Introducing: Dr. Augusta’s Samitorium, Kensington’s newest gourmet sandwich and soda shop
The nostalgia diner trend has been chugging away for a few years now, on menus and in restaurant designs. The latest edition: Dr. Augusta’s Samitorium, a new sandwich and soda shop located at the edge of Kensington Market and named after the area’s north-south artery. Owned and operated by Chris Bobbitt and Vlad Vujovic, it’s a decidedly stripped-down take on a ’50s eatery, with tall black leather stools, a throwback black-and-white tile floor and large picture windows. The main bar is home to rows of pickle-packed Mason jars and the place’s big draw: an old-school soda fountain.
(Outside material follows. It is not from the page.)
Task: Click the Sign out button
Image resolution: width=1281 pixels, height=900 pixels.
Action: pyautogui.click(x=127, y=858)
It was Bobbitt who first came up with the idea to add house-made sodas ($2.75) to the mix, and it’s a smart one—they’re all the rage right now. The drink menu boasts gourmet cream soda, ginger ale, lemon soda, grape soda (featuring seasonal Concord grapes) and root beer (made using a 100-year-old recipe). All the pops are made with cane sugar and contain less than half the sugar content of most commercial brands (and yes, they can all be turned into floats for $5.75).
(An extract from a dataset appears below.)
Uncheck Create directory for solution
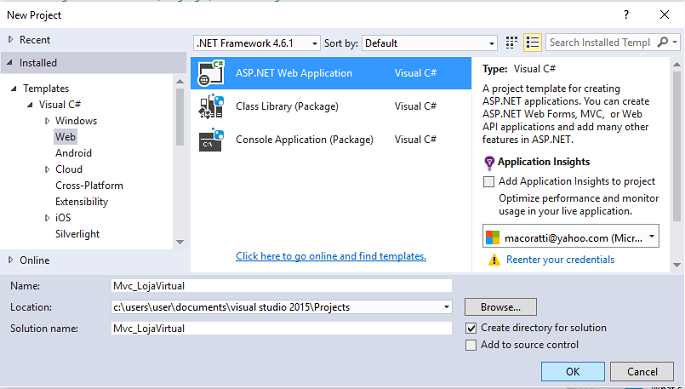This screenshot has height=389, width=685. click(471, 328)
The sandwiches at Dr. Augusta’s feature bread from Simon Blackwell’s Blackbird Baking Co. (which operates out of Soma) and eggs, meat and poultry from Bobbitt and Vujovic’s Kensington neighbour Sanagan’s Meat Locker. The breakfast sandwich ($7.65) has already emerged as a clear favourite; served all day, it consists of a house-made buttermilk biscuit piled high with braised pork belly in a soy ginger glaze and topped with a fried egg, aged cheddar and a sherry onion jam. The po’ boy ($8.85) made its debut on the menu earlier this week and features cornmeal-crusted shrimp, Marie Rose sauce and an orange and fennel salad, served on a pain au lait bun. Rounding out the savoury menu are a Cobb salad ($9.75), a green salad ($3.50 for a small and $5.65 for a large) and daily soup options. On the sweeter side, Bobbitt and Vujovic are currently developing a bread pudding that will make its debut soon. As the weather turns colder, the duo is playing around with cozier fare: think a braised oxtail sandwich or French onion soup, along with a few hot beverages. And for the cash-strapped student crowd, they’ll soon be introducing that classic of a good university education: grilled cheese (although it’ll be on brioche).